Work task: From the line containing "Given: Choose the" to the end of the records below, both included, every line should be repeated exactly; pictures should be dropped.

Input material Start Marker

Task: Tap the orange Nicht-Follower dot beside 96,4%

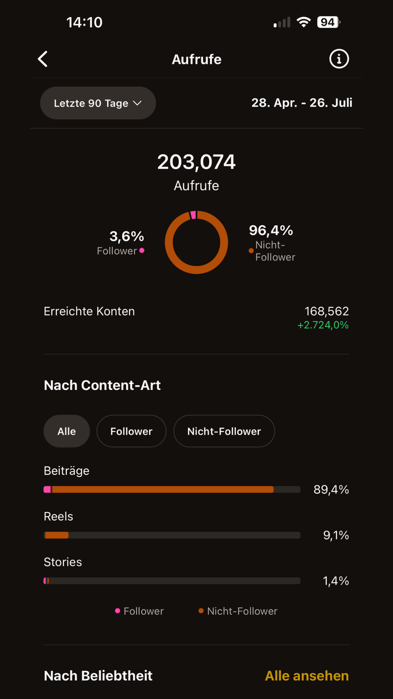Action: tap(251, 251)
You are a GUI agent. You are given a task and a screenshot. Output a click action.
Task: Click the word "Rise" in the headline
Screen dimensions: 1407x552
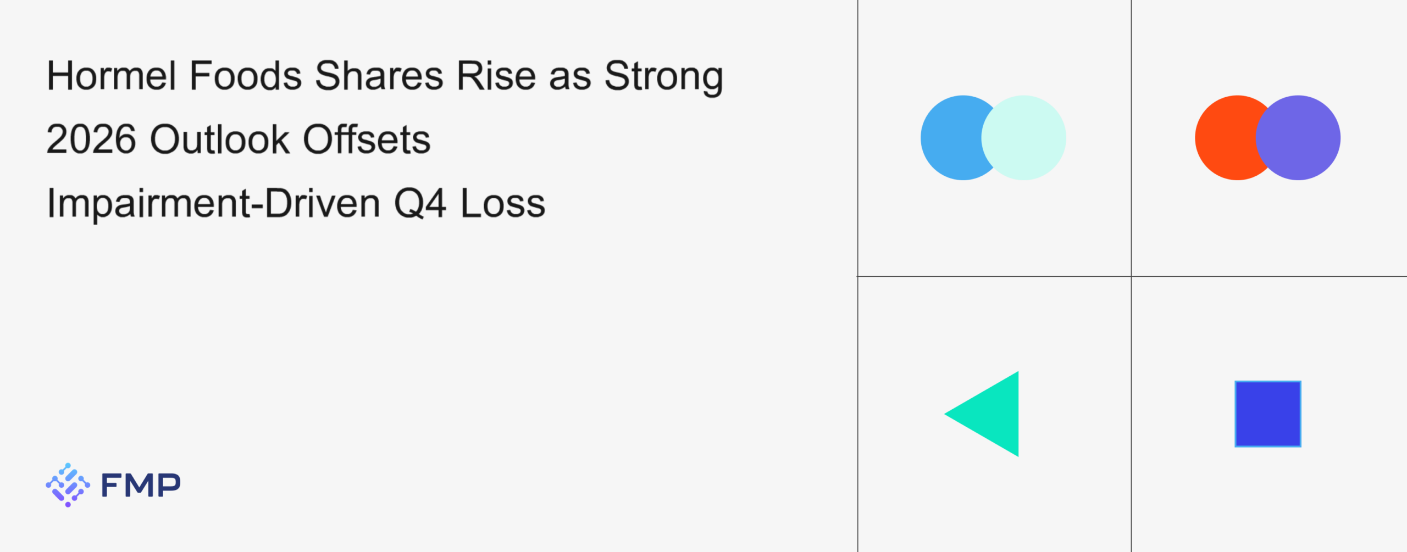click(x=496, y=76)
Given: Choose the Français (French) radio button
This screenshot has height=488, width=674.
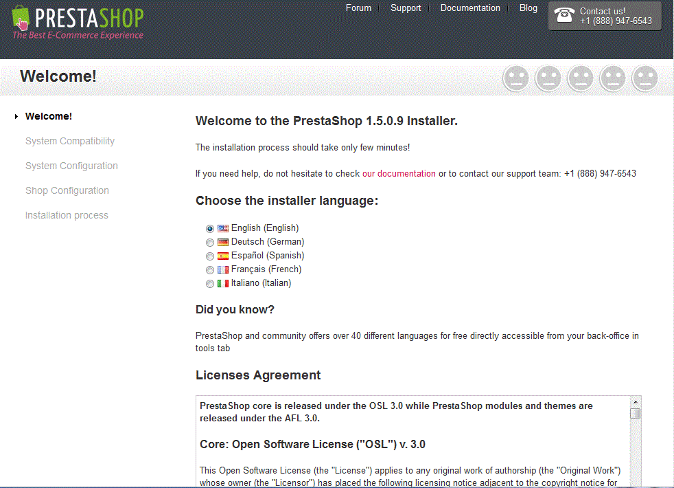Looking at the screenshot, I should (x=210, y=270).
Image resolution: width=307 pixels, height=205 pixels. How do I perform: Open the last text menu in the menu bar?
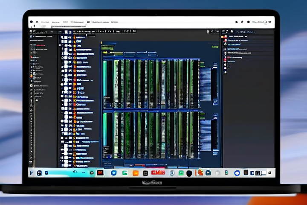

Input material End Marker

Response area:
Given: Choose the Français (French) radio button
This screenshot has height=488, width=674.
Looking at the screenshot, I should (x=210, y=270).
Image resolution: width=307 pixels, height=205 pixels. How do I perform: Open the last text menu in the menu bar?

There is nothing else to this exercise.